■ **WHAT THE EXERCISE ASKS**: Below is a listing; give only the number of its lines that contain the word "computer".

■ **TASK MATERIAL**:
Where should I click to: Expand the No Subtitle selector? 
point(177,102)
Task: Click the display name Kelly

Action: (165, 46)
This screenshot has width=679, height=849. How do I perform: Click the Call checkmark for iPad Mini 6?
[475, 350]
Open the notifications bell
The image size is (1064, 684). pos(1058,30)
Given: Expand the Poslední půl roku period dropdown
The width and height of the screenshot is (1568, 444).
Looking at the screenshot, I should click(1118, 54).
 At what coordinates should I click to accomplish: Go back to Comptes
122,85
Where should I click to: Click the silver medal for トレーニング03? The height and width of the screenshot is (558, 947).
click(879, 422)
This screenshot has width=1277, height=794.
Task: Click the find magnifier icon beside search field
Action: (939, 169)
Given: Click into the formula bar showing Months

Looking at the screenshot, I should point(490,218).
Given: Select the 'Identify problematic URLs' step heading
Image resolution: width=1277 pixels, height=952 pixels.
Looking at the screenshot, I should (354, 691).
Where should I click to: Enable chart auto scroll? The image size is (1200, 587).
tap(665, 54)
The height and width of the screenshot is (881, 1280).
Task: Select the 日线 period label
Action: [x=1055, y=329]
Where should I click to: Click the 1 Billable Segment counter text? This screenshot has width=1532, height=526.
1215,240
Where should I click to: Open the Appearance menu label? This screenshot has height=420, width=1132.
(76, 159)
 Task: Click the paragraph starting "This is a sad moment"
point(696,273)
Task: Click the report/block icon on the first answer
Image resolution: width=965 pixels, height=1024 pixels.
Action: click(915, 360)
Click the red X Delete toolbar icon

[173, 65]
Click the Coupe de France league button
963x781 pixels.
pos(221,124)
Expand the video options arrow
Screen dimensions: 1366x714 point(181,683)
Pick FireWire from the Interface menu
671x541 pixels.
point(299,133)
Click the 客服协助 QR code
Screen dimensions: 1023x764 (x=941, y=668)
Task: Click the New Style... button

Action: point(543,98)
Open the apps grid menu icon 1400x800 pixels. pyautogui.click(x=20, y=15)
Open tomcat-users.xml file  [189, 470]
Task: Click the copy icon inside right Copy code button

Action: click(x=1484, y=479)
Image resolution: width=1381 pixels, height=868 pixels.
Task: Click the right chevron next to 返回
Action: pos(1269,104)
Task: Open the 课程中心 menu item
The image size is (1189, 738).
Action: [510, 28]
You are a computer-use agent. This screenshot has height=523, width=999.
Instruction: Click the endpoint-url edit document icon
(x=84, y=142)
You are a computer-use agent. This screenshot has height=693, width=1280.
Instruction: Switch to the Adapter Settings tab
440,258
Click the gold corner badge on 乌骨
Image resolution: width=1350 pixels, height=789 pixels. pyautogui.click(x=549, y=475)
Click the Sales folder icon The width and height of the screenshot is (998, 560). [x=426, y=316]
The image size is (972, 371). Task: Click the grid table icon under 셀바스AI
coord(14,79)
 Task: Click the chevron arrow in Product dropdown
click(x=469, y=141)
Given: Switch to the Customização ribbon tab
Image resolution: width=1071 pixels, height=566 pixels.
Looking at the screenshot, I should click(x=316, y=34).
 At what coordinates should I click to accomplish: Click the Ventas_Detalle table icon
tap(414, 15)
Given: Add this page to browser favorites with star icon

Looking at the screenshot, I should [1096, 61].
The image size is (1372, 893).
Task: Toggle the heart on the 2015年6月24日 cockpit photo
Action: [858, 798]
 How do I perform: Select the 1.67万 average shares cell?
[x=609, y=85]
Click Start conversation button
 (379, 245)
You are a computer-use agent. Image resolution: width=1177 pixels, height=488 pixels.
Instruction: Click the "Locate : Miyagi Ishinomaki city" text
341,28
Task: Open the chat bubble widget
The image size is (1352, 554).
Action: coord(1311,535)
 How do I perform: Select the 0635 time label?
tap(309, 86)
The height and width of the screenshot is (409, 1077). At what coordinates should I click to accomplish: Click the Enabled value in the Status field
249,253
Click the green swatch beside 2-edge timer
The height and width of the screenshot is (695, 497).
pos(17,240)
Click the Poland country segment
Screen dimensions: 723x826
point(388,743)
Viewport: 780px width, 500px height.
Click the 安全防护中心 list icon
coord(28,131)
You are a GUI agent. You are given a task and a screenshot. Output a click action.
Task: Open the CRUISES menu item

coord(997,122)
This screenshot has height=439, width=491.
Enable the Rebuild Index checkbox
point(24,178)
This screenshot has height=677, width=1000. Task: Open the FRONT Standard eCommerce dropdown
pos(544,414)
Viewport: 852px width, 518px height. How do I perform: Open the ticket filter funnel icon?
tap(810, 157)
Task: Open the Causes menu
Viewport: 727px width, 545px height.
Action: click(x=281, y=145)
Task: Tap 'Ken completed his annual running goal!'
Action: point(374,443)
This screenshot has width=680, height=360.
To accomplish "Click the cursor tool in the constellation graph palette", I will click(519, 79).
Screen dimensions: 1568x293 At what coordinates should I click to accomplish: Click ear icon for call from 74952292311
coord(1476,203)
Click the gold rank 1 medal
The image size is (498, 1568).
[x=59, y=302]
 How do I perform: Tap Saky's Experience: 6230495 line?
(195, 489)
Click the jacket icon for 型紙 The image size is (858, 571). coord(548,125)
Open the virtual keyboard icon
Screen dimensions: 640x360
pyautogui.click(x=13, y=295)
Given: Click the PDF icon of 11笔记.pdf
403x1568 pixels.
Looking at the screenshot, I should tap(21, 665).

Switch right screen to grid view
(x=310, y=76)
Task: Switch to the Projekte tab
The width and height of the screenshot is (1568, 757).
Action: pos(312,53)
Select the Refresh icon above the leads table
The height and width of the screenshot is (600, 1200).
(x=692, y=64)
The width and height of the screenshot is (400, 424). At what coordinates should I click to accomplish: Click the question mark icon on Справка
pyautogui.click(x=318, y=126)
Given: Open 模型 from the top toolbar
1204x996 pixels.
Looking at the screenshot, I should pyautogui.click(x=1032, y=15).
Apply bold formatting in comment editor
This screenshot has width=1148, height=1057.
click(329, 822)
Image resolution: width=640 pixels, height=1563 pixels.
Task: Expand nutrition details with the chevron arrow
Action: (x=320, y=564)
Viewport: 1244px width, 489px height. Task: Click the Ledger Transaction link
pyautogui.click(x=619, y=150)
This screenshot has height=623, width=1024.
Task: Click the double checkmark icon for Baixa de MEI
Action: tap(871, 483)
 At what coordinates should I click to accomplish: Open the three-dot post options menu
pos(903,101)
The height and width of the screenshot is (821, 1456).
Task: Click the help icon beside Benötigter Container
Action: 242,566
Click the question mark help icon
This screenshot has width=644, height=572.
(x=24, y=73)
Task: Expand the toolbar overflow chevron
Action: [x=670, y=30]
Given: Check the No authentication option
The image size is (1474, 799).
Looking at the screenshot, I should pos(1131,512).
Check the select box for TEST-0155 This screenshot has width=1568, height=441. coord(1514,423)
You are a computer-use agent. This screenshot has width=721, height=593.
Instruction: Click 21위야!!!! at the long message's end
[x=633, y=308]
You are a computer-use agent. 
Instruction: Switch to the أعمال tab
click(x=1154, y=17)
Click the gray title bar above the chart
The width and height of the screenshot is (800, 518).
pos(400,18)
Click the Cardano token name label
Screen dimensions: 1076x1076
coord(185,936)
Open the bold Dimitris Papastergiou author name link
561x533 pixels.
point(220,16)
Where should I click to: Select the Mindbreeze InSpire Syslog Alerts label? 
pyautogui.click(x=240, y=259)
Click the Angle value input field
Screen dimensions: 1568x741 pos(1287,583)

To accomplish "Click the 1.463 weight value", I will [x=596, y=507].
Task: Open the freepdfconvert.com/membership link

■ **EXERCISE ANSWER**: 5